TRAL, India (AFP) – As armed police in bullet-proof vests patrolled the tense streets of India’s only Muslim majority state, Bharatiya Janata Party candidate Avatar Singh forecast victory for the Hindu nationalists in Kashmir’s upcoming elections.
“My godfather Modi Ji’s development initiatives make me confident that I will win,” Singh said, referring to India’s new BJP prime minister while out canvassing in the town of Tral last Thursday.
Just hours later, three suspected separatist rebels were shot dead in a stark reminder of the tensions in the picturesque Himalayan region, which is claimed by both India and Pakistan and has been the scene of two wars between the neighbours.
About a dozen rebel groups have been fighting Indian forces since 1989 for Kashmir’s independence or for its merger with Pakistan. Tens of thousands of people, mostly civilians, have died in the violence.

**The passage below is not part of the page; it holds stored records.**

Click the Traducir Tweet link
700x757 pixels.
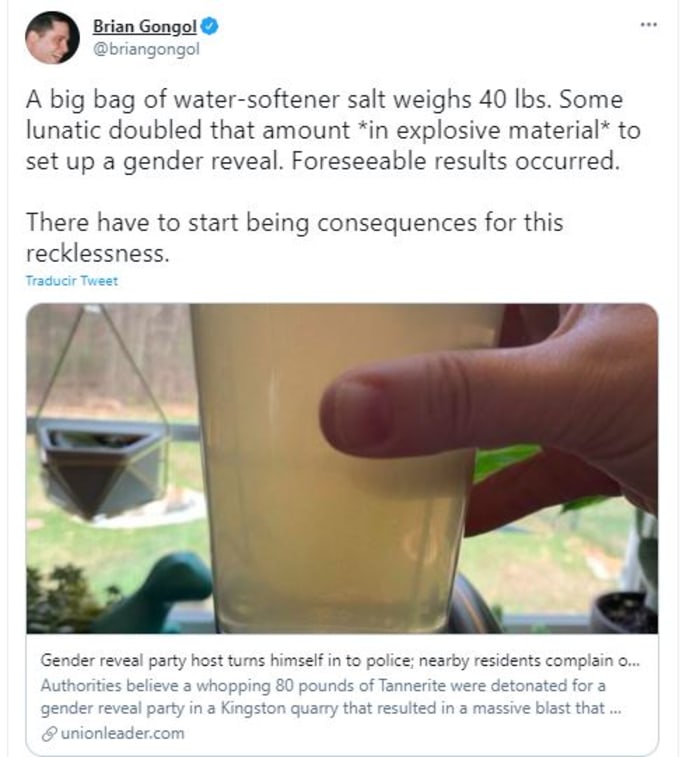[x=71, y=281]
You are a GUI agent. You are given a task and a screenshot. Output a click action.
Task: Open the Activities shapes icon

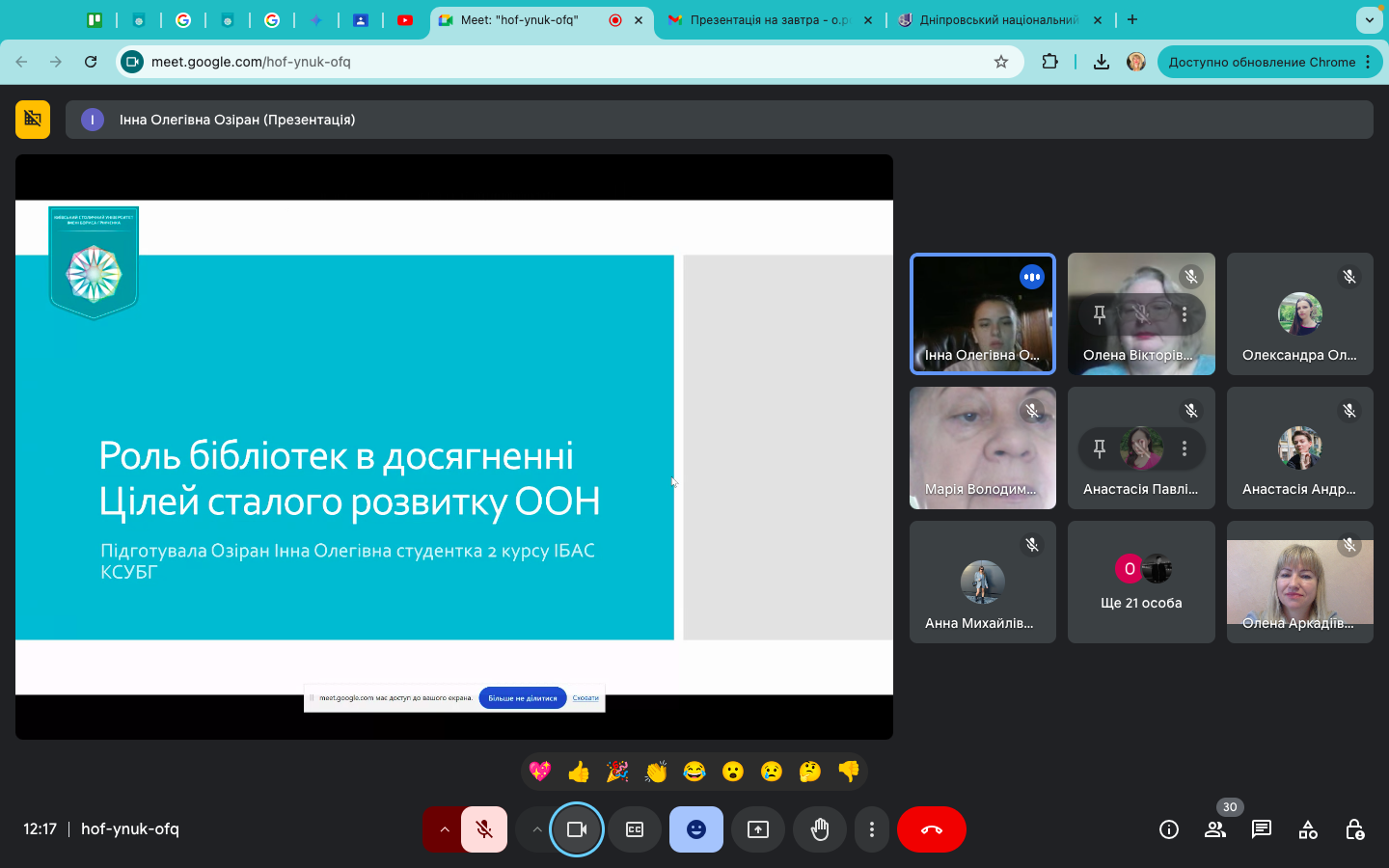click(x=1308, y=829)
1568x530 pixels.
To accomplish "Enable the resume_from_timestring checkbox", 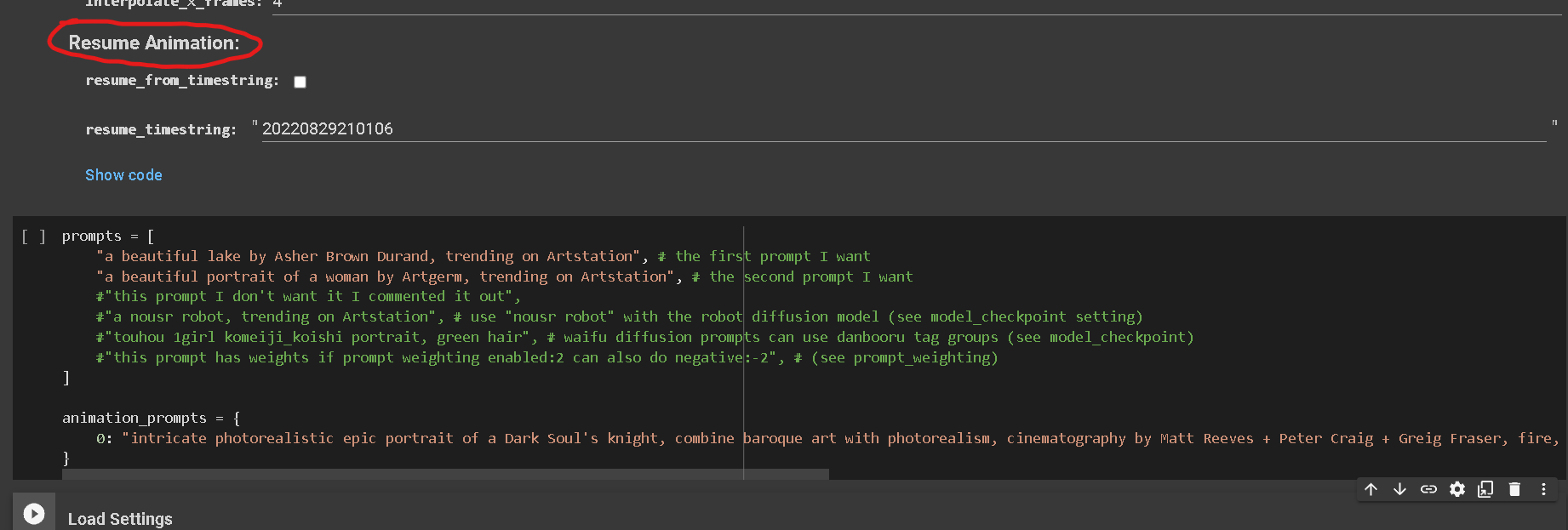I will 300,82.

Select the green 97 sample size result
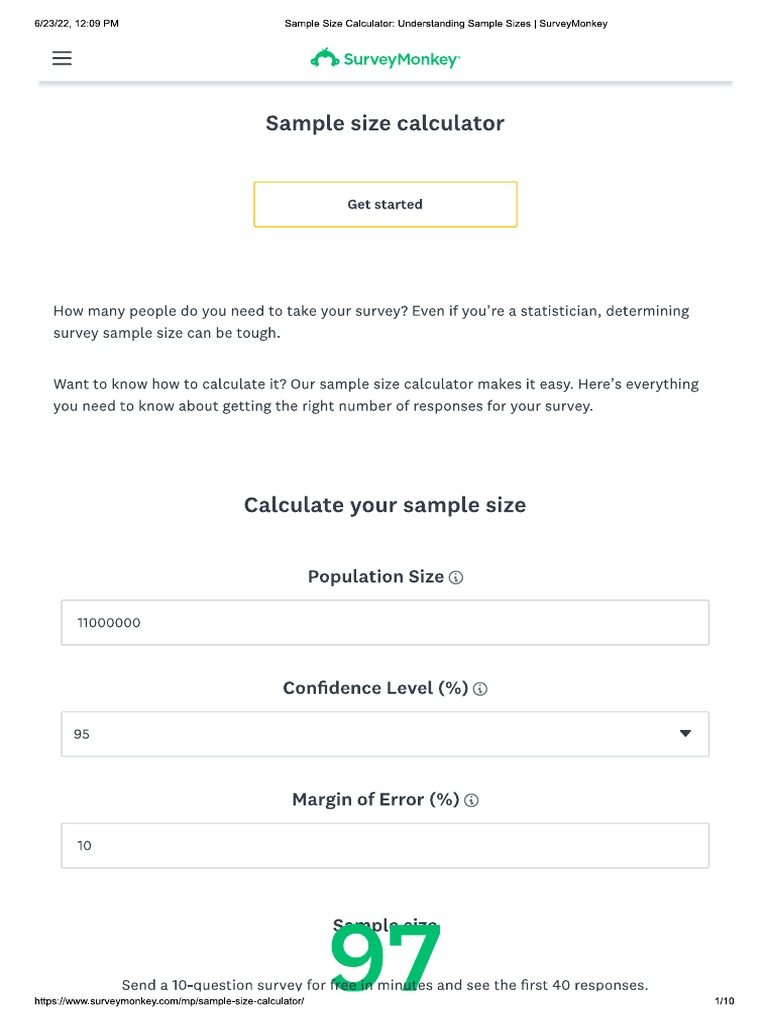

So the idea of Prime Minister Narendra Modi’s BJP taking even a share of power in Kashmir would have been unthinkable only a few months ago.
But Modi’s landslide May general election win and a meltdown in support for the incumbent chief minister after deadly floods in September have given the BJP hope of a breakthrough. Separatist hardliners have called for boycott of the vote, a move that could play to the BJP’s advantage.
Voting begins in the five-phase election on Tuesday, with results due on December 23.